Document Type: Research Paper
Faculty of Mining, Petroleum and Geophysics, Shahrood University of Technology, Shahrood, Iran,
The assessment of fragmentation through blasting and therefore subsequent crushing and grinding stages is important in order to control and optimize the mining operation. Prediction of the mean size of fragmented rock by the rock mass characteristics, the blasting geometry, the technical parameters and the explosive properties is an important challenge for the blasting engineers. Some of the effective parameters on rock fragmentation have been investigated in several empirical models.
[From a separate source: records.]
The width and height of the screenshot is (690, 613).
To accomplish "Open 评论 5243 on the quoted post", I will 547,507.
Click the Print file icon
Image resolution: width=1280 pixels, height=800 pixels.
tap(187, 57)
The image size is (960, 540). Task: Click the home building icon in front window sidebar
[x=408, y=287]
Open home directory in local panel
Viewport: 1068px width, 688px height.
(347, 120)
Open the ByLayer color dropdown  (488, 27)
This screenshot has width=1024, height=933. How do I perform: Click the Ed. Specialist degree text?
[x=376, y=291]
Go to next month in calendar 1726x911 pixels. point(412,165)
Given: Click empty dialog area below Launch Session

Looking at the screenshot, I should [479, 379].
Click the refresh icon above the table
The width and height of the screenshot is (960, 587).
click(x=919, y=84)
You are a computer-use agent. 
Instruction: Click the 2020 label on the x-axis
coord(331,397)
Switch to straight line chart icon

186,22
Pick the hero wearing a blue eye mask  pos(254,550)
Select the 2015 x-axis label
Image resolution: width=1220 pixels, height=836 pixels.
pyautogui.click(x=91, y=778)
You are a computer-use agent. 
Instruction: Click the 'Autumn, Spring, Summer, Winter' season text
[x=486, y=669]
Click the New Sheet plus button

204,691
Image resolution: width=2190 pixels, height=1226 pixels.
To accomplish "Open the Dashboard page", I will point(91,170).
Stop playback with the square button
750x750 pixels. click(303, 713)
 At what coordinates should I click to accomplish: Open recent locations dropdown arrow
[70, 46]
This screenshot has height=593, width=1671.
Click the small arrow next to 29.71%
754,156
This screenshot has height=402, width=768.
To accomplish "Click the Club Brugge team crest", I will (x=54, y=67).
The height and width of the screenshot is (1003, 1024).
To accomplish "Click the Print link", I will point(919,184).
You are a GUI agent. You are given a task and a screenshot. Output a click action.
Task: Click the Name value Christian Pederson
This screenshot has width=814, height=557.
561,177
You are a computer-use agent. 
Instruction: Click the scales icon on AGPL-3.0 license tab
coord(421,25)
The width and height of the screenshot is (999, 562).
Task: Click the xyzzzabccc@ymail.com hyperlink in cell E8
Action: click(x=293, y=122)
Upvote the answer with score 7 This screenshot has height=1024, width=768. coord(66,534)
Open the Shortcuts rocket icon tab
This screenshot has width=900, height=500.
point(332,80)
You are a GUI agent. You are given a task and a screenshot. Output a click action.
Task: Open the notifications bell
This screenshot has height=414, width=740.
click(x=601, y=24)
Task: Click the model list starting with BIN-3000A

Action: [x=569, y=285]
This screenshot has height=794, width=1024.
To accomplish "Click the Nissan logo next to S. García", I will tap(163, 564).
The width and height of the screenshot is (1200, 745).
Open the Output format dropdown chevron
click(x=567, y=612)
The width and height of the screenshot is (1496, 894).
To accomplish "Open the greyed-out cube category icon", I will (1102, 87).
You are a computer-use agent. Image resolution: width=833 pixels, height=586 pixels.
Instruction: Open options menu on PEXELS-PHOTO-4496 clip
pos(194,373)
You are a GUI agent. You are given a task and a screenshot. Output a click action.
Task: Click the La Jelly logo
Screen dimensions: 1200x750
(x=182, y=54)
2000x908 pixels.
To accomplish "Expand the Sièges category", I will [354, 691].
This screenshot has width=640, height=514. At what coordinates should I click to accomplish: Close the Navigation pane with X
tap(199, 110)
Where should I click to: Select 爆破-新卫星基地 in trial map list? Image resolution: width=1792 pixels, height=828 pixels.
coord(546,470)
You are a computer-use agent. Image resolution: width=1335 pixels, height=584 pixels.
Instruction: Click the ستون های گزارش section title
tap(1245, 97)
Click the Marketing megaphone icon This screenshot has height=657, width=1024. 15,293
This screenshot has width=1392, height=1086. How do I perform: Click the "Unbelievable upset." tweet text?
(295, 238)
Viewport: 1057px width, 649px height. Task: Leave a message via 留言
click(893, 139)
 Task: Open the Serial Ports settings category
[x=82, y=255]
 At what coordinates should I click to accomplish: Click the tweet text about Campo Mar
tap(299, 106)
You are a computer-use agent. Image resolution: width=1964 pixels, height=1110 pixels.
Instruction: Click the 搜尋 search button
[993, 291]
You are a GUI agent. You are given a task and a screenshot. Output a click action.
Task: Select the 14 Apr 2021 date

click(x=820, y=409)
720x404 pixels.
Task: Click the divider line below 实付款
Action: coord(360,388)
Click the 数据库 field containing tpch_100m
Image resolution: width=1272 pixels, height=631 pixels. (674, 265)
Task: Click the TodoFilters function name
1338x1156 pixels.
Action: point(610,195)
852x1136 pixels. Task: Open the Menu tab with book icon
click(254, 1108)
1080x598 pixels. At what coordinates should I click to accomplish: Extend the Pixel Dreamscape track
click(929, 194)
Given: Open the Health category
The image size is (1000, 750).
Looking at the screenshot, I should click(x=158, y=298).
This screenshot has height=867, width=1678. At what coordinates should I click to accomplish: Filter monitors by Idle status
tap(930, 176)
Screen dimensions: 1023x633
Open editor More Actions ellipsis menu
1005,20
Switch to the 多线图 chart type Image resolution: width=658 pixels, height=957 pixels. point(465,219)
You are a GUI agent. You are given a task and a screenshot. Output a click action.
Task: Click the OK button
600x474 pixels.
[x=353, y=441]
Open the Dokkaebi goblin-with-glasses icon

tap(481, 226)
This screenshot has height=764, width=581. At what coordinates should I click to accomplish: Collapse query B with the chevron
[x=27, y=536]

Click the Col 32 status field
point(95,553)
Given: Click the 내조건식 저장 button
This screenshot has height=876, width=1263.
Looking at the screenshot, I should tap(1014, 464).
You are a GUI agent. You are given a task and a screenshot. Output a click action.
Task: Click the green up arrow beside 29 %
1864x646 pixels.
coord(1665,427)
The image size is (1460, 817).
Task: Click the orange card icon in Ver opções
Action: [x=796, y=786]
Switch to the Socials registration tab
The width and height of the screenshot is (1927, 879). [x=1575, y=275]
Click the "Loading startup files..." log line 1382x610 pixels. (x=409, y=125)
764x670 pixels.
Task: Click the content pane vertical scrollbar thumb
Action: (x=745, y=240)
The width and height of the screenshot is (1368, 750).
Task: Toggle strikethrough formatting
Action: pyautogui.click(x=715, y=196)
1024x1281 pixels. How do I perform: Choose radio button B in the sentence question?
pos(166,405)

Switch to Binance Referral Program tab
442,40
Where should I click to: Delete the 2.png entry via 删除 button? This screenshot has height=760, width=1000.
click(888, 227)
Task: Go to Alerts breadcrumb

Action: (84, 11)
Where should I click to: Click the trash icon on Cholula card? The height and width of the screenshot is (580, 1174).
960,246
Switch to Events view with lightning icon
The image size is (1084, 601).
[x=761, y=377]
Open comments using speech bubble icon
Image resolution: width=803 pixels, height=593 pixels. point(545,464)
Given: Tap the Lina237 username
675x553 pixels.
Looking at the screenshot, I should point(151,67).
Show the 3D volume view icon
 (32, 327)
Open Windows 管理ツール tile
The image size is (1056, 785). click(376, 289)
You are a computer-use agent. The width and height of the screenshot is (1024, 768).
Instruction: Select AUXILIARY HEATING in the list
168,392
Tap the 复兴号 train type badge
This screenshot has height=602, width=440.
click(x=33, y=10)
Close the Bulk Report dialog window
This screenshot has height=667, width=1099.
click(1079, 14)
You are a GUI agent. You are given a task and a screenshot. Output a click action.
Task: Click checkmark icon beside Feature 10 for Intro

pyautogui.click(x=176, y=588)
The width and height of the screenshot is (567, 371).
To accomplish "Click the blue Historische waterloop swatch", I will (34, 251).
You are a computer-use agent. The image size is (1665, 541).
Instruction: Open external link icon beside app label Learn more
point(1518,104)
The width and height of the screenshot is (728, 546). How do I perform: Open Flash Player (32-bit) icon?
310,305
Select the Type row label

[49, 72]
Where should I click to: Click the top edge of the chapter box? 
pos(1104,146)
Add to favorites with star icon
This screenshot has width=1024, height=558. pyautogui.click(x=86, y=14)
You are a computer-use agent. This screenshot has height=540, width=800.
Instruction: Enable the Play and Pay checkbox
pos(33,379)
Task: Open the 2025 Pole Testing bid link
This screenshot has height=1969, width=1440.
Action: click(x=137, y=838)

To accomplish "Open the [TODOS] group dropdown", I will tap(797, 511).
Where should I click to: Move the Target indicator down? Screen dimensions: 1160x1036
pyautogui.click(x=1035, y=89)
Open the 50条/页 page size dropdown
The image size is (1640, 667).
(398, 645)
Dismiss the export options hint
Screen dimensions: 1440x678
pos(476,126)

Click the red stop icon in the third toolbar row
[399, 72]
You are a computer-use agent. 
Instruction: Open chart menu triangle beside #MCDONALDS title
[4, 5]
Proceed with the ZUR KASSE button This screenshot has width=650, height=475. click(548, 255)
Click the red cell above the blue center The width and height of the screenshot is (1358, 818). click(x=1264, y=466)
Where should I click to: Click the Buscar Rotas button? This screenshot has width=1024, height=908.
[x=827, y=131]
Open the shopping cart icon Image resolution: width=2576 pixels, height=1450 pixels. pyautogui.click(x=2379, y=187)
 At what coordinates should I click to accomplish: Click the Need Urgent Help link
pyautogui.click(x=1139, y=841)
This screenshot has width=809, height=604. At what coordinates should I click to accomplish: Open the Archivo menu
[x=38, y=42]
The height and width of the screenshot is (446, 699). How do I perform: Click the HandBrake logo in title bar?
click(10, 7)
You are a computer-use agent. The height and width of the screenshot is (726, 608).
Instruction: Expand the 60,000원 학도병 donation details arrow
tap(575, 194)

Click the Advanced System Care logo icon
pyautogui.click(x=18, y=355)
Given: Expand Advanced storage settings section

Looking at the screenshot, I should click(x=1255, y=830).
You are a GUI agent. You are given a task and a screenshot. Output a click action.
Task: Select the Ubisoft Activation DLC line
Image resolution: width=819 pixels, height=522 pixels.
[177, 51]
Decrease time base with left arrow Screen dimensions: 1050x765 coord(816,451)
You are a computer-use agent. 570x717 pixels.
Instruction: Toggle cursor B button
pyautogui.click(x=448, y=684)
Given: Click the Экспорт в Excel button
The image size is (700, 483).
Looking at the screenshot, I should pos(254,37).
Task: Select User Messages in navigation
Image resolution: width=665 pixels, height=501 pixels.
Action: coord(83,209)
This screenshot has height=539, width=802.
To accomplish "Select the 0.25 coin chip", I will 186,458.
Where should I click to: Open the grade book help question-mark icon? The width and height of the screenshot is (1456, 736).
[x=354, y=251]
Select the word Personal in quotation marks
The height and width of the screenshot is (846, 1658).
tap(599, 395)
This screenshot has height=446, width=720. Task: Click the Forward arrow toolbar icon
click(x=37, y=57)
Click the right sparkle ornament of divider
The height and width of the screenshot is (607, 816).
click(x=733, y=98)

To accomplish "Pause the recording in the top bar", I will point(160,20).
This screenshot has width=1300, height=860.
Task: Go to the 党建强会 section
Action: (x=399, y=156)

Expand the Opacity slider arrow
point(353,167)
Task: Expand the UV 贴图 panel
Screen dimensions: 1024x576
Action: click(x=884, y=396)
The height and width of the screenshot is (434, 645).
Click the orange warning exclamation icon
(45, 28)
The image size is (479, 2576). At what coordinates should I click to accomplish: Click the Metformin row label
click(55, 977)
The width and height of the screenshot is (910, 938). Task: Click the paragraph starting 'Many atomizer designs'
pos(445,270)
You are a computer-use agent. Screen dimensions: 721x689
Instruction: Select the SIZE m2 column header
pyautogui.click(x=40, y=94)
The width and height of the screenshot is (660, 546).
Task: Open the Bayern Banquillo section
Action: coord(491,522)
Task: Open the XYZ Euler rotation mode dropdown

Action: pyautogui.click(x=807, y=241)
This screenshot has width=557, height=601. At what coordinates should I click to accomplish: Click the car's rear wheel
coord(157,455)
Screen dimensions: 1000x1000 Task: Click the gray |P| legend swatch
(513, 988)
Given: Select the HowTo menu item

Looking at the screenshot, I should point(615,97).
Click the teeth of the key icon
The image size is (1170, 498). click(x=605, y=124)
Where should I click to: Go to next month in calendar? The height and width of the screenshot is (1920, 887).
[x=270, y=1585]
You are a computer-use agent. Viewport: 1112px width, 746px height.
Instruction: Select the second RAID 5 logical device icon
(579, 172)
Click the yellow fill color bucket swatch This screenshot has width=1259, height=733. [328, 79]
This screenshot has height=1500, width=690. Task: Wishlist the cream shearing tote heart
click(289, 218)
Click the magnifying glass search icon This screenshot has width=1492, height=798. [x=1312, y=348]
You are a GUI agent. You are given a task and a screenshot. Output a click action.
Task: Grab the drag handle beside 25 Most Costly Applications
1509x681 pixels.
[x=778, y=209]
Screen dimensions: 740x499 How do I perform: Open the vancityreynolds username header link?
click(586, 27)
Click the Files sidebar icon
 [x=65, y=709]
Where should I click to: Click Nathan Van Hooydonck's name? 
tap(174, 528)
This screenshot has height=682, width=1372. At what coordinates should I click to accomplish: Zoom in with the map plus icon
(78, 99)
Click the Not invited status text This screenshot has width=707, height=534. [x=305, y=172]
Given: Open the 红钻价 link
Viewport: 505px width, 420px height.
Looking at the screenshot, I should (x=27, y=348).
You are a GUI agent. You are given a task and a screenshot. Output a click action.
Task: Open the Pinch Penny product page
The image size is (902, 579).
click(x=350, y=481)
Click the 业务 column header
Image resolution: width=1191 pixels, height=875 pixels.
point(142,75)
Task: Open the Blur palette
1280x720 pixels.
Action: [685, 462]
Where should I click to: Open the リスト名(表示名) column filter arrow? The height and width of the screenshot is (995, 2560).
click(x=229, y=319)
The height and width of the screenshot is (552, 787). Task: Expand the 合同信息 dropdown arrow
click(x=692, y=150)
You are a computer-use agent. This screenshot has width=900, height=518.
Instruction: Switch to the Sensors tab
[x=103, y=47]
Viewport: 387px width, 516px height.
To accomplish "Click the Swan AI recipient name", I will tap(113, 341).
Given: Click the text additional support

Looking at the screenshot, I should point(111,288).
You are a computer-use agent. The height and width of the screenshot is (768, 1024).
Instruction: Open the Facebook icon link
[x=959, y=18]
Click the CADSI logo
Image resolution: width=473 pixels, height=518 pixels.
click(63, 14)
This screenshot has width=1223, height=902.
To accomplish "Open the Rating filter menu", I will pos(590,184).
A model for fragmentation in bench blasting was developed using the effective parameters on the existing empirical models, so as to propose a simple applicable model to predict X50. The proposed model was calibrated by nonlinear fits to 35 bench blasts in different sites from Sungun copper mine, Akdaglar quarry and Mrica quarry. In order to validate the proposed model, its results were compared to data obtained from six blast sites in Chadormalu iron ore mine and one in Porgera gold mine. The results indicated a small variance in X50 which is calculated by the proposed model, through the image processing approach. The Comparison of the powers between the proposed and the Kuz-Ram models showed that the specific explosive energy and the powder factor are almost the same. The advantage of the proposed model rather than the Kuz-Ram model is specific explosive energy, since this parameter includes the powder factor and the weight strength of explosive. Also a sensitivity analysis was carried out based on artificial neural network. The results showed that the burden and the specific explosive energy were the most effective parameters in the proposed model.